Over the decades Brian McLaren has had many conversations with faithful Christians who are also disillusioned by church and religion. After one evening spent in the company of two Roman Catholic sisters who have stayed in service to the church for over fifty years, McLaren reflects: 

“There are more than two options,” I thought. “I don’t have to choose between staying Christian compliantly or leaving Christianity defiantly. I can stay defiantly, like Sr. Ann and Sr. Jean [not their real names]. I can intentionally, consciously, resolutely refuse to leave . . . and with equal intention and resolution, I can refuse to comply with the status quo. I can occupy Christianity with a different way of being Christian.”

When I say stay defiantly, I don’t mean ungraciously. Srs. Ann and Jean radiate such gentleness and inner calm that accusations of being ungracious simply don’t stick. No, with firm yet gracious defiance, they will keep speaking their truths and will continue doing so from the inside as long as they can.

McLaren finds encouragement to remain a committed Christian in Jesus’ own decision to stay and wrestle with his Jewish faith even as he was rejected: 

I can no longer put a naïve trust in the structures of the Christian religion, seeing and knowing what I see and know now. But instead of rejecting my religious community, I remain paradoxically present to it, neither minimizing its faults nor hating it for its faults. . . .

Jesus, of course, counted this cost. He stayed out loud. And it’s worth noting where his staying led him. Not to winning. Not to success. It led him to the utter defeat and humiliation of the cross.

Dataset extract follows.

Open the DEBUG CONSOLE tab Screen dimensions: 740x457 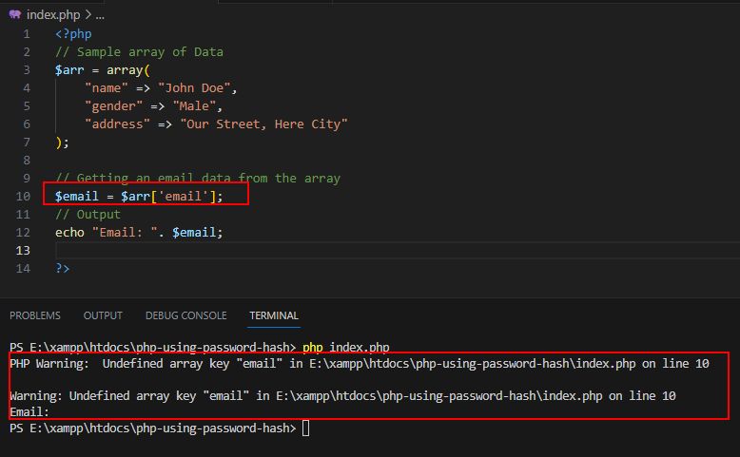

Was he a fool to keep faith through his dying breath, to translate his feeling of forsakenness into a prayer? Was he a fool to think that the legacy of the prophets, the legacy of his cousin John, and the legacy of his mother, Mary, were worth staying for, to save that legacy from corruption by the religious gatekeepers of his day?

Was he a fool to stay in the fray with the religious company men of his day, naming their corruption and toxicity with carefully chosen words like “whitewashed sepulchers” and “brood of vipers” [Matthew 23:27, 33]? Would he have been wiser to leave quietly for India and become Hindu, or to go quietly to China and become Buddhist instead of challenging the status quo of his own religion?

Was he a fool to think that the tiny handful of people who got only a tiny sliver of his message and saw some faint glimmer of what he saw could outlive him and do greater things than he had done?

Are you willing to be that kind of fool? Am I?

Today, at least, inspired by the example of Sr. Jean and Sr. Ann, I am.